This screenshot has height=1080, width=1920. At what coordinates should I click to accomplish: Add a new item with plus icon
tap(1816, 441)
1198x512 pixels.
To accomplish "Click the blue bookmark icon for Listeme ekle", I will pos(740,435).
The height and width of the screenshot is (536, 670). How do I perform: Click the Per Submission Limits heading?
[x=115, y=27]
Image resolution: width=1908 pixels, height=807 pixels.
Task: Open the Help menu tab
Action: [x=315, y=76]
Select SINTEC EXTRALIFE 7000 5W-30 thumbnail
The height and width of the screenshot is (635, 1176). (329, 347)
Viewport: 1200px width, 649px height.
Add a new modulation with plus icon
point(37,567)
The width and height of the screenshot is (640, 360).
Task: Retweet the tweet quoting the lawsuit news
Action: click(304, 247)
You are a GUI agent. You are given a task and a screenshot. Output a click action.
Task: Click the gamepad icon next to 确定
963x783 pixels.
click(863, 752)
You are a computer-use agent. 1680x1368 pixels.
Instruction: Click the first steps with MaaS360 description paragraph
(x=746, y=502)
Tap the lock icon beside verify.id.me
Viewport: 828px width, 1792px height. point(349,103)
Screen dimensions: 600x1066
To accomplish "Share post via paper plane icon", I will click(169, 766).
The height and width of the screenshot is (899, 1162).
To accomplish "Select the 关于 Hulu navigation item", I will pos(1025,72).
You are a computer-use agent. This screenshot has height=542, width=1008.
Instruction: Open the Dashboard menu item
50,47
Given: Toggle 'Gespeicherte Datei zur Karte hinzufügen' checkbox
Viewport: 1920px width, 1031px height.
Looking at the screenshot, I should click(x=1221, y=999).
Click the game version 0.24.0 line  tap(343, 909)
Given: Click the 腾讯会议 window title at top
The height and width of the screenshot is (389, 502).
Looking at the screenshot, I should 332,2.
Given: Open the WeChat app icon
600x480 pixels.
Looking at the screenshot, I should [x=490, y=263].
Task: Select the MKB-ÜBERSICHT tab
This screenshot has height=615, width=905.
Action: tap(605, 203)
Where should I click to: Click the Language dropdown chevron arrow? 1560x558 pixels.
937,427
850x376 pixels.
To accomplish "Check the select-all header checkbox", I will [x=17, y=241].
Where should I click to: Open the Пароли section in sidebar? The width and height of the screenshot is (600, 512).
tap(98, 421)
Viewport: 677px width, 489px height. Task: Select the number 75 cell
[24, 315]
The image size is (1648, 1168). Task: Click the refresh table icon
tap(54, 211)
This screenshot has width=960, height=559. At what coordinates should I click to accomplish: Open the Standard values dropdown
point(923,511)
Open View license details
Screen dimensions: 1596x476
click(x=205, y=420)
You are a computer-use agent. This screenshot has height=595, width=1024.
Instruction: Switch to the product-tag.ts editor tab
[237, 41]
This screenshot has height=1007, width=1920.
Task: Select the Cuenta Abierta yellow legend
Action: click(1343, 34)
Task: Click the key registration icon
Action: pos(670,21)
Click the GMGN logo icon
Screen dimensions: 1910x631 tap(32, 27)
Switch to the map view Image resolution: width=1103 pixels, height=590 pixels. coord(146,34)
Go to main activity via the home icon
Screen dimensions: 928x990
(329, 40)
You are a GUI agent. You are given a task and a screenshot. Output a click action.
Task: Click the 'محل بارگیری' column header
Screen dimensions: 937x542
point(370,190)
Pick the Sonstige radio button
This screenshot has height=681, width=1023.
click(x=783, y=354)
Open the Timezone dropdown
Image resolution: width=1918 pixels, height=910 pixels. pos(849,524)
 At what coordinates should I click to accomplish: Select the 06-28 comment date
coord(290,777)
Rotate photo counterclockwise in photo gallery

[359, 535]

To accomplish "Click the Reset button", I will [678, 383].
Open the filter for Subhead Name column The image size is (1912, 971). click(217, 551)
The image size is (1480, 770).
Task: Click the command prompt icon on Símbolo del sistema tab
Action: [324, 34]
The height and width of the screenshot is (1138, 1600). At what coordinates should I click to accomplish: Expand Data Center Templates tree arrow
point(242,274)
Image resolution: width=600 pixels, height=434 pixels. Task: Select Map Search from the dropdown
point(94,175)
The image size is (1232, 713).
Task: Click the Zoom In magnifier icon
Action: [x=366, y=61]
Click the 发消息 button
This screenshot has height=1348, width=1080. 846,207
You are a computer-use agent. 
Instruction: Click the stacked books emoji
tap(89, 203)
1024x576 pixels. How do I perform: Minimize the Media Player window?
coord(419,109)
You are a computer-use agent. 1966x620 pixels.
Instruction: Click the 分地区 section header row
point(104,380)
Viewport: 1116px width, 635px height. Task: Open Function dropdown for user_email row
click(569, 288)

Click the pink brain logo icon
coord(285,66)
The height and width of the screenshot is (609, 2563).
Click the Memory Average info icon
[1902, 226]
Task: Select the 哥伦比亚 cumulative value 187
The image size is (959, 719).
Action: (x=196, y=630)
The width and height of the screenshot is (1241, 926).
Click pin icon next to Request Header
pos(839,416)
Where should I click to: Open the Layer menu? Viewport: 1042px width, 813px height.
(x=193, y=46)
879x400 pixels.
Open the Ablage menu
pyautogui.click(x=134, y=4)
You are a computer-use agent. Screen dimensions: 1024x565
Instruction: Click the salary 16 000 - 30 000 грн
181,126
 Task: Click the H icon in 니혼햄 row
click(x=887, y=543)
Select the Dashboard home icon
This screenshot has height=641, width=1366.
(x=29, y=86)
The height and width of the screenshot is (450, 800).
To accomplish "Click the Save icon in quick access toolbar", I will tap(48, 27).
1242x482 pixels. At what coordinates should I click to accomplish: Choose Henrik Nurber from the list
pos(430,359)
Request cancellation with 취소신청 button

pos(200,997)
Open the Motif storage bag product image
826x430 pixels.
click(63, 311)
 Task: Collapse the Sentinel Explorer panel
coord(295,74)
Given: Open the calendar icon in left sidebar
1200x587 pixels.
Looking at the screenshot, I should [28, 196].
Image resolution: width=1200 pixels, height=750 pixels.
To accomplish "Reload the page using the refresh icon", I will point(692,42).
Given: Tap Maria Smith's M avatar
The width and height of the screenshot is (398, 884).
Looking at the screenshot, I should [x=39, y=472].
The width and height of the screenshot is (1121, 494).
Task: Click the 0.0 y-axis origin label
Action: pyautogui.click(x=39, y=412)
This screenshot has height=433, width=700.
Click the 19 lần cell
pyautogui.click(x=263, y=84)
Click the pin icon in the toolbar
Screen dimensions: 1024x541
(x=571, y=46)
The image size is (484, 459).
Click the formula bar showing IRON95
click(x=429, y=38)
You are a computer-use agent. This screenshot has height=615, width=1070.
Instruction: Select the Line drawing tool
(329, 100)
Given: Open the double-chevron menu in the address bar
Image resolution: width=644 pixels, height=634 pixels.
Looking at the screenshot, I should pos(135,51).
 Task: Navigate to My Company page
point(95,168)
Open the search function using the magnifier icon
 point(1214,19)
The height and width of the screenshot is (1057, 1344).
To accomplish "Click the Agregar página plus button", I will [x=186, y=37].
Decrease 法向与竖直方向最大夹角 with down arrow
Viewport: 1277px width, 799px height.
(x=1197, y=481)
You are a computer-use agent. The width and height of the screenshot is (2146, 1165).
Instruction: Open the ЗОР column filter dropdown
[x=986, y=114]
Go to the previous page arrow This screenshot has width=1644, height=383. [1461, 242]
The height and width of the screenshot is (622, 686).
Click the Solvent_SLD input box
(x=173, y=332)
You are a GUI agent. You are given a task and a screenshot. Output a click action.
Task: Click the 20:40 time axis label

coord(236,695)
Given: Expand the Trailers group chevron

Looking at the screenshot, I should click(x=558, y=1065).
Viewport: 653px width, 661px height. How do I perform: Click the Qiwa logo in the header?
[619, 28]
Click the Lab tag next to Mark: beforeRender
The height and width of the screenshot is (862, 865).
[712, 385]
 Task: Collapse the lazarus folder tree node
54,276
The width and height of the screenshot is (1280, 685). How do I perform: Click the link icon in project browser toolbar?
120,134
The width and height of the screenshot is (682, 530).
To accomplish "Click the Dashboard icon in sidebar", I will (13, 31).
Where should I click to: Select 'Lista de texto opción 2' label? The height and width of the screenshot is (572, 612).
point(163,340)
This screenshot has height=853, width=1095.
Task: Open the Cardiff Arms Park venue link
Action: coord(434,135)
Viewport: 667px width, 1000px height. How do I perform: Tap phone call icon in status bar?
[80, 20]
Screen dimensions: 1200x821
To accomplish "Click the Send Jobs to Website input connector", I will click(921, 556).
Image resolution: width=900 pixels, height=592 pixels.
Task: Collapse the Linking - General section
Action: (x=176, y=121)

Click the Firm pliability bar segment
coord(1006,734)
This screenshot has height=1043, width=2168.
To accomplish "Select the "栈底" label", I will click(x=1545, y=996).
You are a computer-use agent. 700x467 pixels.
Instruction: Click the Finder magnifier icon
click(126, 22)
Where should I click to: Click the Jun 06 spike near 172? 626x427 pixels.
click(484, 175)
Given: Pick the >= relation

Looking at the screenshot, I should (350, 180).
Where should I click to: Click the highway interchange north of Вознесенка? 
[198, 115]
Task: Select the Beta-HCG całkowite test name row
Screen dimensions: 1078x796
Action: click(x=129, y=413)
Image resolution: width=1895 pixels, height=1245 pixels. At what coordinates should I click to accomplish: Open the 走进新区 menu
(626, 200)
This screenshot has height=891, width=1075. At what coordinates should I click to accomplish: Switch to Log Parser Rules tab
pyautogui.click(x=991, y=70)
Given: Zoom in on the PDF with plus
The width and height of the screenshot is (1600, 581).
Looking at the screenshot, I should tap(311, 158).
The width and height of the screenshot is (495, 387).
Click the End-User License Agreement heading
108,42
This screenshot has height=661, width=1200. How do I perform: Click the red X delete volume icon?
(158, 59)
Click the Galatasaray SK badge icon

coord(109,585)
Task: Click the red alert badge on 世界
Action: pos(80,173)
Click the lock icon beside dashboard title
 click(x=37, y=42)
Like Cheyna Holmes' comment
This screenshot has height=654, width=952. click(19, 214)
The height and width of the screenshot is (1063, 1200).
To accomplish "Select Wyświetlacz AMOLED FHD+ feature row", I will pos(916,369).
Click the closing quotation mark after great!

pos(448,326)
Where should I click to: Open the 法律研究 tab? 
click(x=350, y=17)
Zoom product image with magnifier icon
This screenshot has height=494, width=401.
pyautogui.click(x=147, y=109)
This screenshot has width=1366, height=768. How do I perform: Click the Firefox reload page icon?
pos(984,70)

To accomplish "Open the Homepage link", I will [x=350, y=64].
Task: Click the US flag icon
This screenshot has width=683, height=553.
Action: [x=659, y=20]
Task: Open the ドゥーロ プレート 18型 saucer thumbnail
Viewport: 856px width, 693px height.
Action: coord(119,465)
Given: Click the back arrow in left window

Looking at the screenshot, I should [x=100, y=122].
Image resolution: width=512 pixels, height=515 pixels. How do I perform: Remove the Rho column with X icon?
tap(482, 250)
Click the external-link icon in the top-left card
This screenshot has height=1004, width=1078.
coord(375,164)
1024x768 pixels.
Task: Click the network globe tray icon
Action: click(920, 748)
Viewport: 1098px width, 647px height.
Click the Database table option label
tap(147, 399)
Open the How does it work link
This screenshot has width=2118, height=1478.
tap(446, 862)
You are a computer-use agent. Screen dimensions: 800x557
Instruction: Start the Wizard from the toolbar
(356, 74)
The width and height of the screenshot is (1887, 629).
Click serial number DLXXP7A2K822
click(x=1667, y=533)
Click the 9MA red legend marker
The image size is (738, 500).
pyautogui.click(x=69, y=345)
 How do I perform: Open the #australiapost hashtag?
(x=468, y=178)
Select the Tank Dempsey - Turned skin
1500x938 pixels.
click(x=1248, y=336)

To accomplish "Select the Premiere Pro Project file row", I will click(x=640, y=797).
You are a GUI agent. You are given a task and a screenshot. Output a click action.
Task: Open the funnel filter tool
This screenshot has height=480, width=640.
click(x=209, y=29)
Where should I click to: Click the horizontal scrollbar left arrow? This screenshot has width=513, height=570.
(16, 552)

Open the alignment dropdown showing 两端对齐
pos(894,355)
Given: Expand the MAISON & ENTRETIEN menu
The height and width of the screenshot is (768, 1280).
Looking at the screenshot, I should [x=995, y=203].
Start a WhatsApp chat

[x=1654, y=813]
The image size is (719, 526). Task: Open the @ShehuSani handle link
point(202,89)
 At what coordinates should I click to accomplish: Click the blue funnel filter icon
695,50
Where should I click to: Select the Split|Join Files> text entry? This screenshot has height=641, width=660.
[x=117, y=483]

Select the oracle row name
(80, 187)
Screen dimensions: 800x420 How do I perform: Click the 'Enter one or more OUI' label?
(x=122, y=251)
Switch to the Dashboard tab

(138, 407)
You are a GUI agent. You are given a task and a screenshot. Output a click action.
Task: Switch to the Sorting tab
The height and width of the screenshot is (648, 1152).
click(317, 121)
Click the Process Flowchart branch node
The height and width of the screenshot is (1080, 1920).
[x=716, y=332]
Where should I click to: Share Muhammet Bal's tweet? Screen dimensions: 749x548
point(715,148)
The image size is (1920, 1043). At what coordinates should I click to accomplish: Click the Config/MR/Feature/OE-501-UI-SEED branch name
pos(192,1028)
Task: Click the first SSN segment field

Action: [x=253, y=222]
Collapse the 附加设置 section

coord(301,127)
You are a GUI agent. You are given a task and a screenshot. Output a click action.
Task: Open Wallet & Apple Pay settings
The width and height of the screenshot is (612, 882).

□ □ □ □ □

(What to work on) From the listing above, copy every line that includes the word "checkbox".

(Answer for this exercise)
Given: Toggle 'Gespeicherte Datei zur Karte hinzufügen' checkbox
To accomplish "Check the select-all header checkbox", I will [x=17, y=241].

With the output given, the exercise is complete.